Munizza C, Olivieri L, Di Loreto G, Dionisio P
Fourth Local Health Unit, Mental Health Department, Turin, Italy.
Curr Med Res Opin. 2006 Sep;22(9):1703-13. doi: 10.1185/030079906X121039.
To evaluate the efficacy and safety of trazodone prolonged-release compared with sertraline in the treatment of patients with major depression.
A total of 122 patients aged 19-64 years were enrolled in this multicenter, double-blind, double-dummy, randomized, comparator-controlled study. Patients received 7 days of single-blind placebo treatment followed by 6 weeks of double-blind treatment with trazodone prolonged-release 150-450 mg/day (n = 62) or sertraline 50-100 mg/day (n = 60).
Efficacy was evaluated by mean changes from baseline in the Hamilton Depression Rating scale (HAM-D), Montgomery Asberg Depression Rating Scale, Hamilton Anxiety Rating scale, and the Clinical Global Impression-Global Improvement/Severity scores; and by the rates of patients responding to treatment and considered to be in remission.

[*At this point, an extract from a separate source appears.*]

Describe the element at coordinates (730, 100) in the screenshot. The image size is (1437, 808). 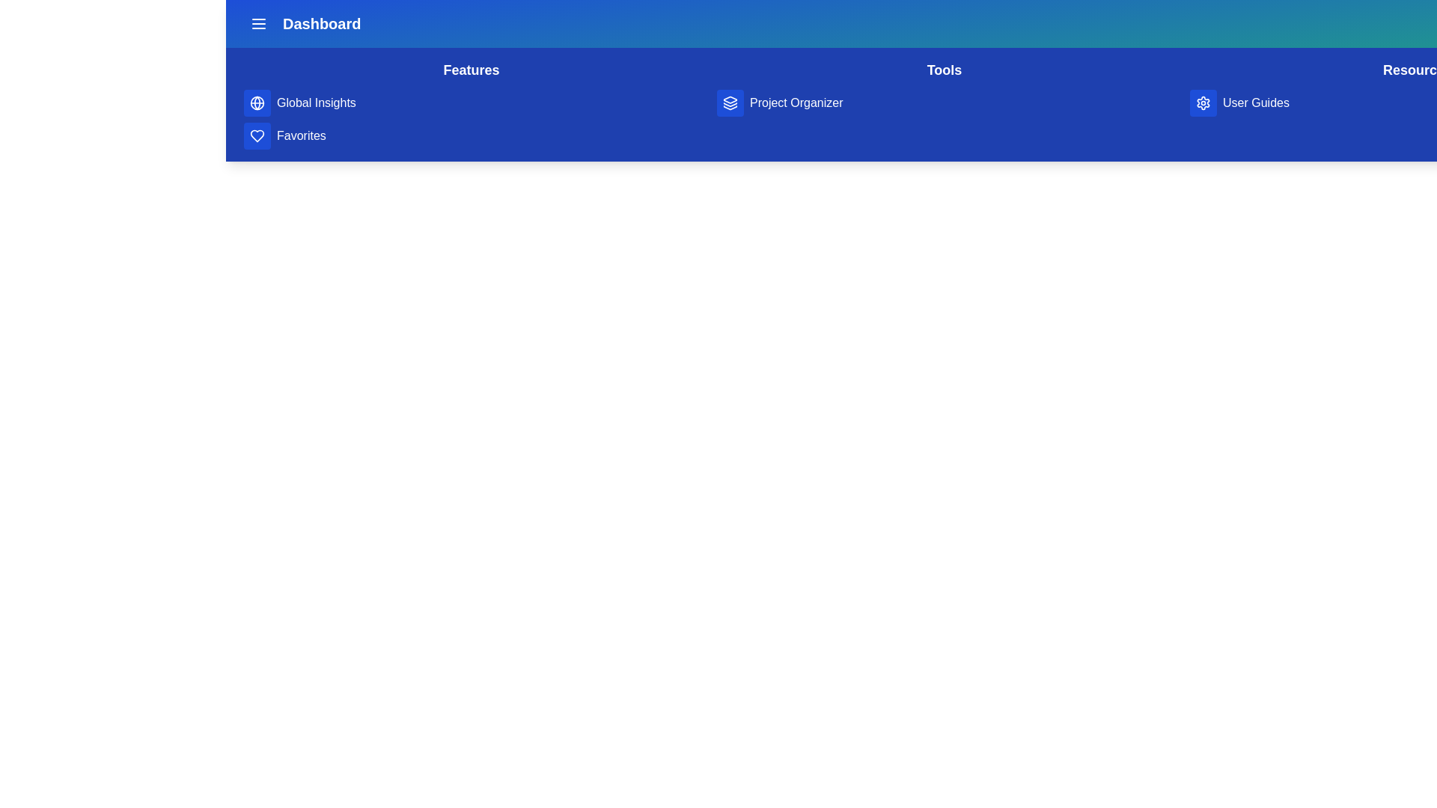
I see `the triangular layer icon with rounded edges in the 'Tools' section of the top navigation bar` at that location.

Time to onset of efficacy and safety were assessed.
Trazodone and sertraline were equally effective in reducing depressive symptoms and promoting remission, and had similar onset times. In the Intent-to-Treat population, there were no significant differences in favor of trazodone at study endpoint in all efficacy measures, while a statistically significant difference was detected in the Per-Protocol population on HAM-D and in the percentage of responders. Analysis of HAM-D factors (anxiety/somatization, cognitive disturbance, retardation, and sleep disturbance) indicated that sleep disturbances were significantly less evident for patients taking trazodone at study endpoint. Adverse drug reactions, mostly of mild intensity, were reported in 42% of trazodone-treated patients (mainly of the nervous system) and 43% of sertraline-treated patients (mainly gastrointestinal). One event was considered to be serious: a patient treated with trazodone 450 mg/day showed moderate anxiety/tremor/insomnia and was hospitalized. Treatment was discontinued; the patient made a full recovery.
This study showed that after 6 weeks, trazodone and sertraline were not different in reducing symptoms of depression and in producing disease remission. Tolerability profiles reflected the differing pharmacological properties of these antidepressants. Trazodone may be a therapeutic option in the treatment of patients with major depression showing prevalent sleep disturbances.
评估曲唑酮缓释剂与舍曲林相比治疗重度抑郁症患者的疗效和安全性。
本多中心、双盲、双模拟、随机、对照研究共纳入122例年龄在19至64岁之间的患者。患者先接受7天的单盲安慰剂治疗,随后接受6周的双盲治疗,其中曲唑酮缓释剂150 - 450毫克/天(n = 62)或舍曲林50 - 100毫克/天(n = 60)。
疗效通过汉密尔顿抑郁量表(HAM - D)、蒙哥马利 - 阿斯伯格抑郁量表、汉密尔顿焦虑量表以及临床总体印象 - 总体改善/严重程度评分从基线的平均变化来评估;并通过治疗反应率和达到缓解的患者比例来评估。评估疗效和安全性的起效时间。
曲唑酮和舍曲林在减轻抑郁症状和促进缓解方面同样有效,且起效时间相似。在意向性分析人群中,在研究终点时所有疗效指标上均未发现曲唑酮有显著优势,而在符合方案人群中,在HAM - D及反应者百分比方面检测到有统计学意义的差异。对HAM - D因子(焦虑/躯体化、认知障碍、迟缓及睡眠障碍)的分析表明,在研究终点时服用曲唑酮的患者睡眠障碍明显减轻。42%服用曲唑酮的患者(主要为神经系统不良反应)和43%服用舍曲林的患者(主要为胃肠道不良反应)报告了药物不良反应,大多为轻度。有1例事件被认为严重:1例接受450毫克/天曲唑酮治疗的患者出现中度焦虑/震颤/失眠并住院。治疗中断;患者完全康复。
本研究表明,6周后,曲唑酮和舍曲林在减轻抑郁症状和实现疾病缓解方面无差异。耐受性特征反映了这些抗抑郁药不同的药理学特性。曲唑酮可能是治疗以睡眠障碍为主的重度抑郁症患者的一种治疗选择。